The US stock market turned lower Monday after ending last week up 6% in an encouraging rally. The S&P 500 dropped 0.4% Monday morning, erasing some gains from the start of trading. Both the Nasdaq and Dow Jones drifted lower this morning, too, signaling a return to the choppiness that has dominated the market for the past six months.
Investors have noted that the current stock market performance is hard to predict because there is a large amount of uncertainty rolling around in the US economy. Inflation, a tight labor market, a stagnant economy, and shipping constraints have all contributed to the uncertain atmosphere surrounding Wall Street.
That uncertainty has also turned Wall Street’s recent hiring boom into a drawback. “When banks have a revenue problem, they’re left with one way to respond,” a Wall Street recruiter tells CNBC. “That’s by ripping out costs.” Capital markets revenue has steadily dropped even as firms like JP Morgan and Goldman Sachs have added around 15% to their workforce in the past few years.
Stock Market Frustration
Stock prices have been on a wild ride since the start of 2022. The three major indexes have shed considerable value since the beginning of the year, but they’ve done so while whipping wildly between recent highs and lows. This has contributed to the chaotic investing habits this year that have perplexed analysts and frustrated investors.

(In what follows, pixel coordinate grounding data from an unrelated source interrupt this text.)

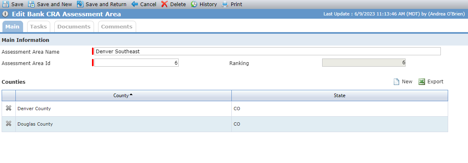Click the red Delete X icon
This screenshot has width=468, height=163.
click(165, 4)
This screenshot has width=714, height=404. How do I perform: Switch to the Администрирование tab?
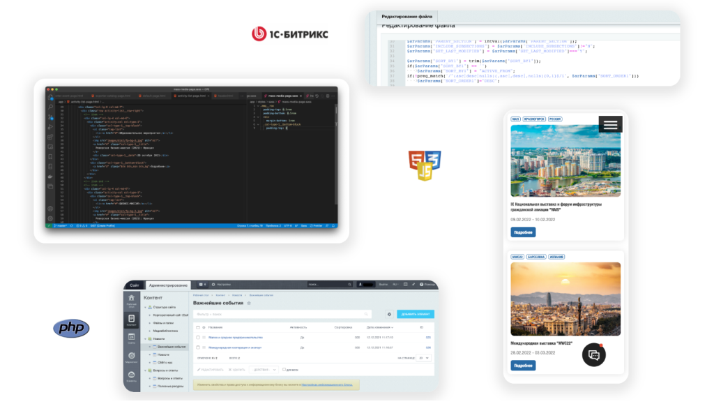pyautogui.click(x=168, y=285)
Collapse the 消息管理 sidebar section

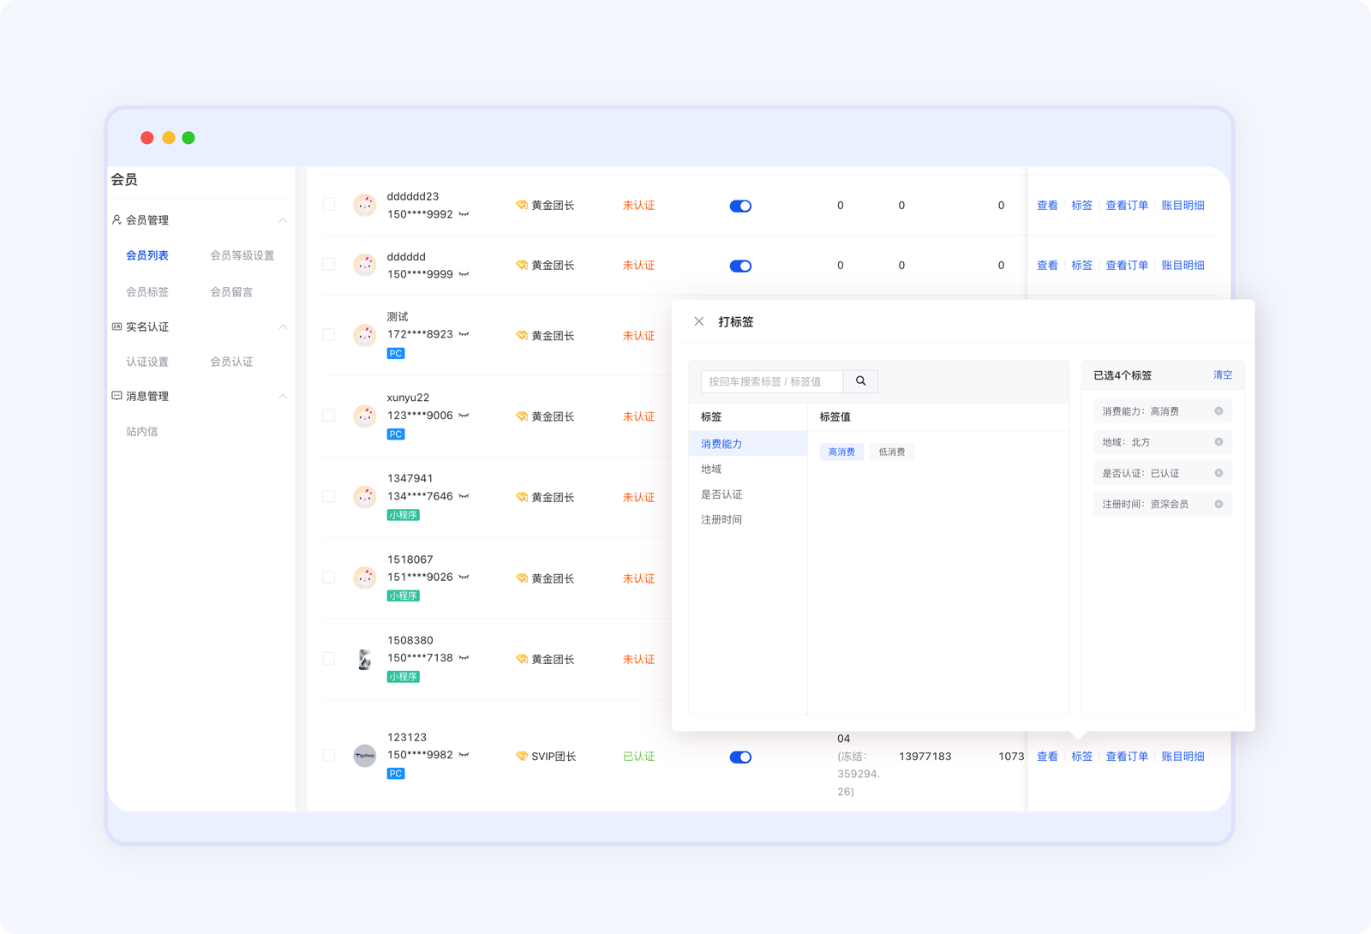(x=283, y=396)
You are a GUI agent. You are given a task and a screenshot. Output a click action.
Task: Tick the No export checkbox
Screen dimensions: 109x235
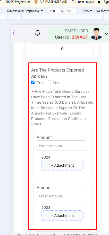[49, 82]

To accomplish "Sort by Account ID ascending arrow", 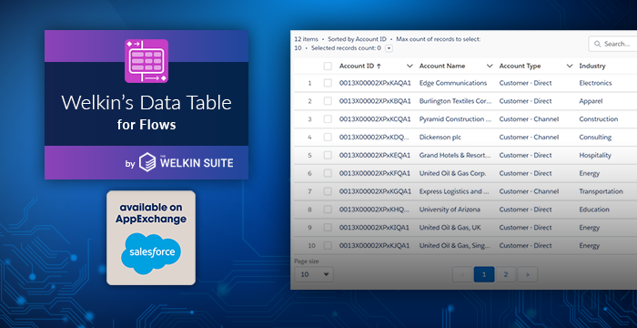I will (x=379, y=66).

The S&P 500 is on track for its worst first half of the year since 1970. Thankfully, some market experts say the worst might be over. “As bad as  has been for investors, the good news is previous years that were down at least 15% at the midway point to the year saw the final six months higher every single time, with an average return of nearly 24%,” says Ryan Detrick, LPL Financial’s chief market strategist.
This week will see companies like Micron and Nike release their quarterly revenue reports, which could shed some light on the near future for the stock market. It’s possible that these companies will show an earnings shortfall as a result of reduced orders from retailers like Walmart and Target, which have both struggled to keep up sales amid unprecedented inflation.
Wall Street Layoffs Loom
Capital firms like J.P. Morgan and Goldman Sachs could be on track for massive layoffs. Just six months ago, things looked great for Wall Street. IPOs, mergers, and a booming capital market made hiring sprees possible. The biggest banks were raking in money hand over fist, so they bulked up their workforces to handle the massive influx of new responsibilities.
Now, the stock market has taken a beating from inflation, and the biggest Wall Street firms are poised to lay off huge swaths of their workforces. “I can’t see a situation where banks don’t do RIFs [reductions in force] in the second half of the year,” says DMC Partners’ head of recruitment, David McCormack.
The ongoing invasion of Ukraine has pressured global markets to slow demand in one corner of the economy. Inflation has curtailed spending in the consumer sector and forced retailers to slash their orders amid plummeting demand. Finally, the Federal Reserve is making aggressive moves to curtail inflation, which many investors fear could lead to the dreaded pattern of stagflation. In a stagflation environment, the value of currency remains low while reduced demand results in a stagnant economy. This pattern almost always leads to a recession, making this moment extremely tricky for the Fed.
Russia Defaults on Loans After Washington Pressure
The US’s economic war against Russia is finally bearing fruit. Moscow has defaulted on several loans as a result of Washington’s continued pressure on the Russian economy. A grace period on two foreign loans totaling $100 million lapsed on Sunday night, putting Russia into international default for the first time in over a century. Russia attempted to pay the loans back using its own currency, rubles, but was rebuffed by the international community’s continued sanctions.
The Western world has largely condemned Russia’s illegal invasion of Ukraine. However, rather than risk a world war by openly combating Russia’s military, the US and EU decided to levy harsh economic sanctions on Moscow to force President Vladimir Putin into choosing between financing the war in Ukraine or paying for sovereign debt. Putin has opted to finance the war effort, which has been going poorly for Moscow.
Russia holds that the default is not genuine, as the country has the cash reserves to pay back lenders as well as the willingness to wire the payment. However, international sanctions have blocked the payment in rubles, leaving Russia in a no-win scenario. “Considering the G-7′s announcement over the weekend that the member nations plan to ban the importation of Russian gold, there appears to be an intention to continue increasing Russian sanctions,” explains Reed Smith partner Adam Solowsky.